Die von Staatsanwalt Jan-Marc Schwengers geforderten Strafen - acht Jahre und sechs Monate Haft sowie ein lebenslanges Berufsverbot für die Angeklagte, vier Jahre Haft und dreijähriges Berufsverbot für den Angeklagten - nannte Klemke, Verteidiger der Angeklagten, in seinem Schlussvortrag als "vorhersehbar" und unterstellte der Staatsanwaltschaft den "schlechtesten Willen". Mit scharfer Stimme sagte er, es lasse sich auch nach der Beweisaufnahme nicht detailliert feststellen, ab welchem Zeitpunkt die alte Dame genau geschäfts- und testierunfähig war. Im langwierigen Prozess war es vor allem auch darum gegangen, seit wann die Geschädigte an Demenz gelitten hatte. Auch lasse sich nicht eruieren, ab wann die Angeklagte von der Erkrankung wusste. Der Staatsanwalt geht davon aus, dass die Angeklagte verschiedene Vollmachten sowie ein Testament, das sie als Alleinerbin der alten Dame einsetzte, auf das Jahr 2010 zurückdatiert hat. Die Einschätzung des medizinischen Gutachters, wonach die alte Dame bereits seit 2011 testierunfähig war, teilte Klemke im Gegensatz zum Staatsanwalt nicht. Der Gutachter habe die Dame nie selbst untersucht und an Zeugen, die eine andere Meinung vertraten, vorbeigeurteilt. Demnach "hat uns der Staatsanwalt Märchen aufgetischt", so Klemke. "Oberflächlich" nannte er die Annahme der Staatsanwaltschaft, dass sich die von der Verteidigung aufgerufenen Zeugen in ihren Aussagen abgesprochen hätten. Es lasse sich belegen, dass die alte Dame noch 2011 selbst Bargeld abgehoben und allein Bankgeschäfte getätigt habe. Auch sei es wahrscheinlich, dass die Dame Teile ihres Geldes selbst ausgegeben habe.
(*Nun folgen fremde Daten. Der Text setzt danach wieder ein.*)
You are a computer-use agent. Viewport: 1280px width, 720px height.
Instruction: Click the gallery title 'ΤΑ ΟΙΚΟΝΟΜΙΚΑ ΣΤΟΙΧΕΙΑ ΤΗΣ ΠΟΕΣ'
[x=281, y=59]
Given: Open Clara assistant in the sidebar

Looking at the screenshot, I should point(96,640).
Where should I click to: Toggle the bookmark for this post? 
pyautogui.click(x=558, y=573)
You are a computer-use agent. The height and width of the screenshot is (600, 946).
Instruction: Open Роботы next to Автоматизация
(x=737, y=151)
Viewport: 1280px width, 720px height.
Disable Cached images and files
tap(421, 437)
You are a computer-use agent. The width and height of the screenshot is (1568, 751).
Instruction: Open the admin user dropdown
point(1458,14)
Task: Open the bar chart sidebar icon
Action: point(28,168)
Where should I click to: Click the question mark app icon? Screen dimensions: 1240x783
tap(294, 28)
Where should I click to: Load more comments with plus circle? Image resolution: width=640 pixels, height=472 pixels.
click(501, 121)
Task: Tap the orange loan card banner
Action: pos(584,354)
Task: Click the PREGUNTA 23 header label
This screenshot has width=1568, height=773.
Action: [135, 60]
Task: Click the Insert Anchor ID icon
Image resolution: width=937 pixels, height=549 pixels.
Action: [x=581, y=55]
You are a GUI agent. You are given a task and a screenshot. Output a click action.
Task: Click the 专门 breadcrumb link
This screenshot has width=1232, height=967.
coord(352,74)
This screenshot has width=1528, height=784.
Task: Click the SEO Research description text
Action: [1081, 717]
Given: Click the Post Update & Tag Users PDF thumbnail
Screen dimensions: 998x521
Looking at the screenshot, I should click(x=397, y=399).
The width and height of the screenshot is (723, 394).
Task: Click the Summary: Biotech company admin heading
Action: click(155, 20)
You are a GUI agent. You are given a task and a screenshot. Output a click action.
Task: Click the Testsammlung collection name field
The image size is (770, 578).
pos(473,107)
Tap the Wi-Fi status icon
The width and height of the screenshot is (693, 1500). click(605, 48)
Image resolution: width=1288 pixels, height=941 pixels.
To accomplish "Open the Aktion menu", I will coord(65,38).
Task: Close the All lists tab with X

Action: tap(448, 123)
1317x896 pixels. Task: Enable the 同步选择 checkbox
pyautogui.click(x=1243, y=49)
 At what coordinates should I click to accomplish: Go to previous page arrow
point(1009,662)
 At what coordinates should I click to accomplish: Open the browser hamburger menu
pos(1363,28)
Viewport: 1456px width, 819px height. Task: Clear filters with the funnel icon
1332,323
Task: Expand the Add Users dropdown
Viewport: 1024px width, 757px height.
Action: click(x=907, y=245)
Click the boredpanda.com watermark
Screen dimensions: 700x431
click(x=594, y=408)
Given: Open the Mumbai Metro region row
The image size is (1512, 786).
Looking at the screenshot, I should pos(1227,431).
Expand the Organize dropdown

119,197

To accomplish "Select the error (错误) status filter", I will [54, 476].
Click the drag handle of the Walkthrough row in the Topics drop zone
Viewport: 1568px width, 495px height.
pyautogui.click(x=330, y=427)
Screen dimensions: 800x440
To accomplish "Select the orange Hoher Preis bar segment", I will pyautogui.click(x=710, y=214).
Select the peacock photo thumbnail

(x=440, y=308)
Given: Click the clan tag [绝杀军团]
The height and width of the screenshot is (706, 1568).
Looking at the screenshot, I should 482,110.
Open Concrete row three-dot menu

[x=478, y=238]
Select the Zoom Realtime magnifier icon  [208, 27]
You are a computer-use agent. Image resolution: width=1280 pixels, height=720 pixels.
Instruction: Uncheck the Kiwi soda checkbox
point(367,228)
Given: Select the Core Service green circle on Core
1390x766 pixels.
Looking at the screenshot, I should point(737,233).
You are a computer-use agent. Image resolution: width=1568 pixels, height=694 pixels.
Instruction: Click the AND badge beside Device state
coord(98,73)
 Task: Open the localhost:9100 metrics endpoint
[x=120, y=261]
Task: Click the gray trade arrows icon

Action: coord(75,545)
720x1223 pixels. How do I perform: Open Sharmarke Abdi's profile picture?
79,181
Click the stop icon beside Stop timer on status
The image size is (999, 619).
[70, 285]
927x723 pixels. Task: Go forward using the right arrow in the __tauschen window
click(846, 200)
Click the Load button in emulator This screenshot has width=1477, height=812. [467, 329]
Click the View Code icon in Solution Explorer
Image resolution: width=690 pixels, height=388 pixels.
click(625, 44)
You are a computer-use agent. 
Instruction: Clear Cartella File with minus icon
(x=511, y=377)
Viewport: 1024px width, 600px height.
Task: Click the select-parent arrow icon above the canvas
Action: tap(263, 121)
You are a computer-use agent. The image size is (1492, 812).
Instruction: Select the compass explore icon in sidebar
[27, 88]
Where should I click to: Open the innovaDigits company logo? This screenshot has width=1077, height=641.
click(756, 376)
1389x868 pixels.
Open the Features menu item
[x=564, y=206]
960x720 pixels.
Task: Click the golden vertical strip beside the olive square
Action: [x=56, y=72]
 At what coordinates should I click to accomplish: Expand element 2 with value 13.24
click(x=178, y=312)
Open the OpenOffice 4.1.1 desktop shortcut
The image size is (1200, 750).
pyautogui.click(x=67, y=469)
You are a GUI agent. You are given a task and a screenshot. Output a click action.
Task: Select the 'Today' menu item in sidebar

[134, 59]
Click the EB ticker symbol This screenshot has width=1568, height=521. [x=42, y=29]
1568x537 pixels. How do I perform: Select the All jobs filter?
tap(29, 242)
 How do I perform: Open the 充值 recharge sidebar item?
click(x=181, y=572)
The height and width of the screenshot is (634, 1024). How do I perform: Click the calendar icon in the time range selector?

Das erstellte Schmuckgutachten für die Ermittlung des Schadenswerts beschrieb Klemke als "Nebenkriegsschauplatz", im Bezug darauf sei der Tatvorwurf der Untreue nicht ersichtlich.

Ungewohnt kurz hielt sich Nicole Schneiders, Verteidigerin des Steuerberaters. Sie könne sich ihrem Kollegen mit der Forderung nach Freispruch nur anschließen. Zudem sei das Verfahren "einseitig geführt" gewesen. Die Angeklagten seien aus ihrem Leben gerissen worden, obwohl die geschädigte alte Dame nach dem Tod ihres Mannes und im Beisein der Angeklagten regelrecht aufgeblüht sei. Schneiders forderte zudem, ihren Mandanten unter anderem für die Untersuchungshaft zu entschädigen und die Kosten des Verfahrens der Staatskasse aufzuerlegen.

Am Donnerstag, 28. März, soll um 15 Uhr vom Vorsitzenden Richter Wolfgang Fischer das Urteil gesprochen werden.